The latest Sean Penn romp tells of a loner whose self-obsession hovers somewhere between mentally challenged nerdhood and insanity. Apart from this trifling coincidence, The Assassination of Richard Nixon is about as far from 2003’s Mystic River as you can get, although both feature the trademark plonking intensity/humourlessness Penn brought to this year’s Oscars shindig. It’s not that the guy can’t act. He can. But in Nixon, Penn and his director Niels Mueller seem to actively beg the question: how dark can you make both the performance (and sets) before a movie becomes unwatchable to an audience not composed exclusively of manic-depressives and eagle-eyed owls? The answer is very, very dark indeed.

In early 1974, Sam Bicke, a divorced father with a John Waters moustache and a nightmarish job selling office furniture, hatches a plot, of sorts, to hijack a plane and ram it into the White House – convincingly nutty at the time if less so today.

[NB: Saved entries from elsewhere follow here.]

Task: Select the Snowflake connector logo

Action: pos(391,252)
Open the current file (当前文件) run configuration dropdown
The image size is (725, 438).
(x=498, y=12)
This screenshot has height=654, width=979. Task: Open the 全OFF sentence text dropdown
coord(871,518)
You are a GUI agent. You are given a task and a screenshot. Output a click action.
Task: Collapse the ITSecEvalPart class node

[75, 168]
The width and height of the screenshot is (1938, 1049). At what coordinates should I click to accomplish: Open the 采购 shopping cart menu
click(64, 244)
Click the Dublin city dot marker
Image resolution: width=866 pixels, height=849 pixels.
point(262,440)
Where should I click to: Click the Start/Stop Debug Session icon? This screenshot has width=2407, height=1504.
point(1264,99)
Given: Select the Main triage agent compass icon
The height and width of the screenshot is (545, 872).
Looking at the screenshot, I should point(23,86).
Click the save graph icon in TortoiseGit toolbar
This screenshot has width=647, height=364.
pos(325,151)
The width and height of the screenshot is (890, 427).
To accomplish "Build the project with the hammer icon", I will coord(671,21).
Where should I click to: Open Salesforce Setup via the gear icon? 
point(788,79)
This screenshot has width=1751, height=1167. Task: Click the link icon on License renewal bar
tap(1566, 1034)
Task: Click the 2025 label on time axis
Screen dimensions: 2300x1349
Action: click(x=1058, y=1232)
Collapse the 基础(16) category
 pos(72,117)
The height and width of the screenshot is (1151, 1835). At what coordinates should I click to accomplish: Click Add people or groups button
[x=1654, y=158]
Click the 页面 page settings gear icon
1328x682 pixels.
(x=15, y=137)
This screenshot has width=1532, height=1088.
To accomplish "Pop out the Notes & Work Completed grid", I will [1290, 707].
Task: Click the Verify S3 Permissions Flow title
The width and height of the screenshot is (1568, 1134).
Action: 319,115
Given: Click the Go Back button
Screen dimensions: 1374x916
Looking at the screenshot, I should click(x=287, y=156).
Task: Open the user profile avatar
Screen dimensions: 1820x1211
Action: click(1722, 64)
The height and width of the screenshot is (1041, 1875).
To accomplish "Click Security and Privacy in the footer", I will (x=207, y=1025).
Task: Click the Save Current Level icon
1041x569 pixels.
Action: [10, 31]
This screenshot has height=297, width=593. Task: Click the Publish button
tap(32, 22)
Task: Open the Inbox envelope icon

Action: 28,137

As with 1973’s The Day of the Jackal, which concerned the plot to assassinate De Gaulle, the film inevitably loses zing given the recorded facts – I’m pretty sure the much maligned 37th President left town in a Marine helicopter, not a fiery explosion.

Instead, we’re asked to sympathise with the lead, an otherwise harmless cove allegedly driven bonkers by Watergate, capitalism and too many TV dinners: much the same sort of schlub, Mueller posits, as Nixon himself. At one stage Bicke dons a Santa Claus suit the better to ‘publicly petition my government for a redress of grievances’ (in historical fact, his being denied a federal loan to open up a tyre store in the back of a derelict school bus). The craziness mounts, as does the feeling that one should have stayed home and rewatched the DVD of Taxi Driver. Penn himself apparently disdains the comparison with Scorsese’s 1976 cult classic, but it’s inescapable, right down to the two protagonists’ names: Bicke. Bickle. You be the judge.

In real life, the Penn character was a paranoid thug who murdered a Maryland police officer named George Neal Ramsburg who had the misfortune to be on duty in Baltimore-Washington International Airport on 22 February 1974, then vaulted over the body into a loading jet where he shot and killed one pilot and wounded another before himself being taken out by police. Somehow, Bicke’s victims don’t rate a namecheck in this particular movie. Entertainment-wise, The Assassination of Richard Nixon is towards the back of a crowded field led by the likes of 1993’s Falling Down and the original 1962 Manchurian Candidate. Morally, it’s a non-starter.